Rosetti was very unhappy. He wished that they would talk about something else. "You got me all wrong," he said. "I just ain't got no sense. If I had, I'd a run the other way; but I didn't think of it in time. The guy who had the guts was the colonel. Think of killin' a deer an' dat rhino wit nothin' but a knife." This gave him an idea for changing the subject. "An' think of all dat meat lyin' out there an' the poor suckers back home got to have ration coupons an' then they can't get enough."
"Think of the starving Armenians," said Bubonovitch.
"All the Armenians I ever seen could starve as far as I'm concerned," said Shrimp. He took another piece of venison and lapsed into silence.
Jerry had been watching Corrie when he could snatch a quick look without actually staring at her. He saw her tearing at the meat with her fine, white teeth. He recalled what she had said about hating the Japs: "I want to hate them. I often reproach myself because I think I am not hating bitterly enough." He thought, what kind of a woman will she be after the war— after all that she has gone through?
He looked at Tarzan tearing at raw meat. He looked at the others, their hands and faces smeared with the juices of the venison, dirty with the char of the burned portions.
"I wonder what sort of a world this will be after peace comes," he said. "What kind of people will we be? Most of us are so young that we will be able to remember little else than war—killing, hate, blood. I wonder if we can ever settle down to the humdrum existence of civilian life."

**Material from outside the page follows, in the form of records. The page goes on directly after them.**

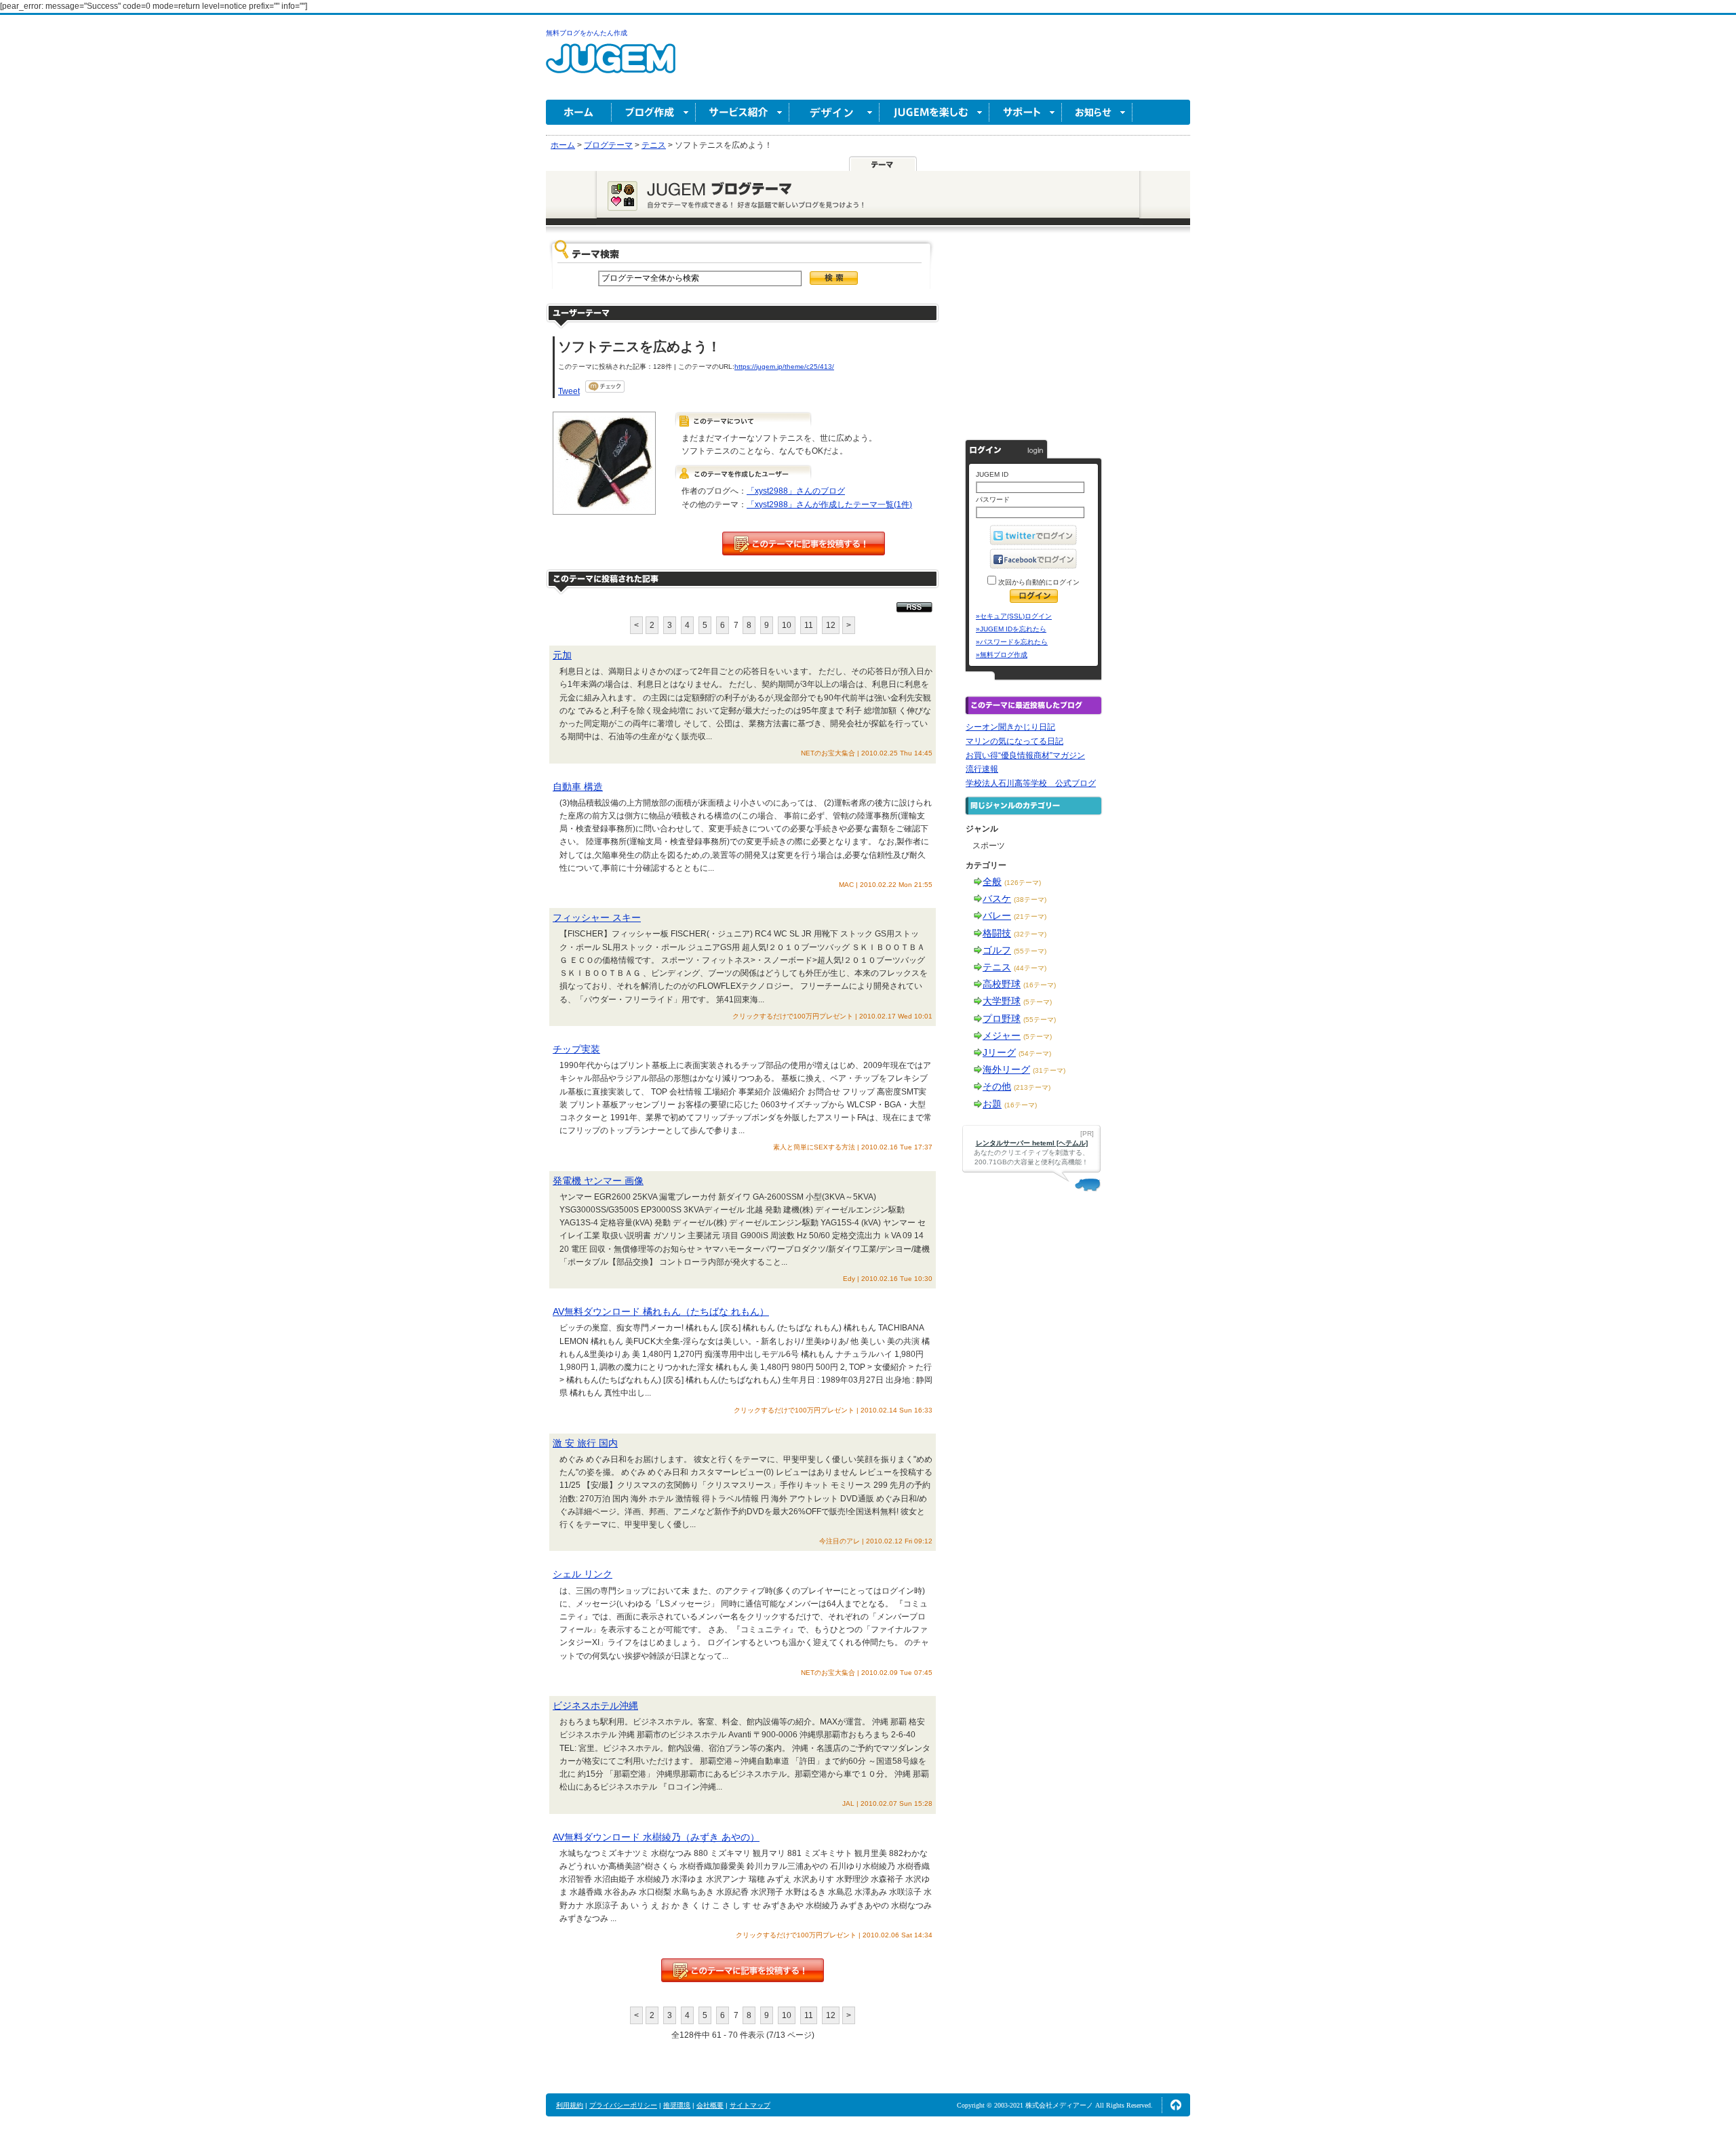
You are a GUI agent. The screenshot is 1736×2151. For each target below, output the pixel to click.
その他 (997, 1086)
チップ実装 (576, 1049)
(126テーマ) (1022, 882)
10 (786, 625)
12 (830, 625)
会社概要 (710, 2105)
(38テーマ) (1030, 899)
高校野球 (1002, 984)
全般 (992, 881)
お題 (992, 1104)
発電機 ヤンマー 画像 (598, 1180)
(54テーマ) (1035, 1053)
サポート (1025, 112)
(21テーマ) (1030, 916)
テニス (997, 967)
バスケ (997, 898)
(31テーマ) (1049, 1070)
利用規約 (569, 2105)
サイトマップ (750, 2105)
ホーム (579, 112)
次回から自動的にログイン (1038, 582)
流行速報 (982, 769)
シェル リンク (582, 1573)
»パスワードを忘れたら (1012, 642)
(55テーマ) (1030, 951)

"Say! If I ever get my feet under a desk again," said Bubonovitch, "I hope God strikes me dead if I ever take them out again."
"That's what you think now, Bum. And I hope you're right. For myself, I don't know. Sometimes I hate flying, but it's in my blood by now. Maybe it isn't just the flying—it's the thrill and excitement, possibly. And if that is true, then it's the fighting and the killing that I like. I don't know. I hope not. It will be a hell of a world if a great many young fellows feel that way.